▶ What is asked:
Pick up the forum thread on tree identification and mushroom hunting where it stops, and write the next post.

▶ Given passage:
<<<<

# thanks everybody for the tree id tips



## im hungry (Feb 9, 2014)

im, not that good at tree id i know nut trees because of squirrel hunting .dad showed me what to look for .those are easy.but the rest is a mystery.ive been watchingvideos and showing them to the little woman and kid.i hope it works i think it will.so thank u all for the help.happy shroomin kids


----------



## im hungry (Feb 9, 2014)

i just seen someone down by serpent mound on here and cant find the conversation on here.i hunt just a few miles from u..im just north of u where i hunt..was it ant?902? if u read this let me know maybe get together and pick a few.maybe trade some spots?


----------



## ant (Oct 17, 2012)

Its 902nd that lives right down the road from serpent mound.He lives in elmville.Outside belfast.


----------



## ant (Oct 17, 2012)

Im gona head down to his place about 2 oclock.


----------



## im hungry (Feb 9, 2014)

i spent a week on elmvill road one night..........nice neck of the woods.i luv that amish food


----------



## im hungry (Feb 9, 2014)

headed out thismorning..cant wait anymore...o boy o boy


----------



## im hungry (Feb 9, 2014)

found ded elms and a gardener snake....nothing else o well....


----------



## ant (Oct 17, 2012)

>>>>

▶ Supplied material:
<<<<

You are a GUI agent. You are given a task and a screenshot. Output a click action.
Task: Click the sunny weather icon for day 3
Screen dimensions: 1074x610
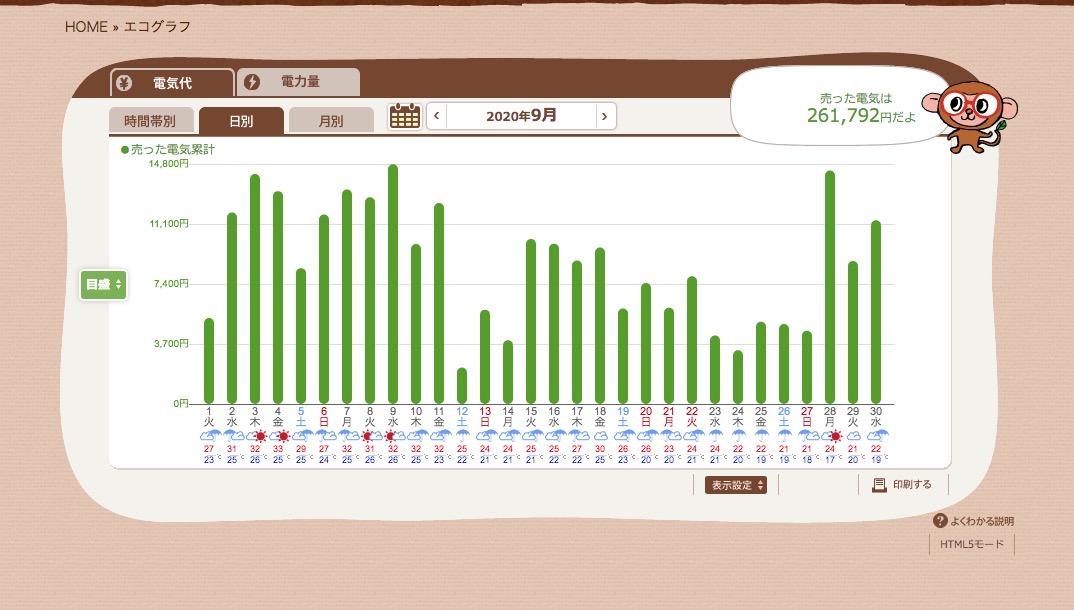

>>>>

▶ Answer to this task:
Im hungry do you have a throw away email .I can get ahold of you next time I head that way.did catch a couple of bass yesterday.902nd lives on walnut shade.Lots of amish eggs on the road in his neck of the woods.


----------



## im hungry (Feb 9, 2014)

ant that sounds good. i will set one up and send it sometime today..thanks for the invite....i dont know wallnut shade buit i no ther general area i hunt near the beagle cluub if u know where thats at.i will need a little advance notice because im up in fairborn but would like to meet you guys maybe even learn sumthin ....it takes about an hour and 20 min to get there if that long


----------



## 902nd (Oct 20, 2012)

@im hungry - your hunting eldridge's place - he cut and stored hay in my barn for the horses this past year - he's a good friend.


----------



## im hungry (Feb 9, 2014)

bless your heart 902 ....one of the greats i tell ya,i dont care what pat says.ive known him a long time.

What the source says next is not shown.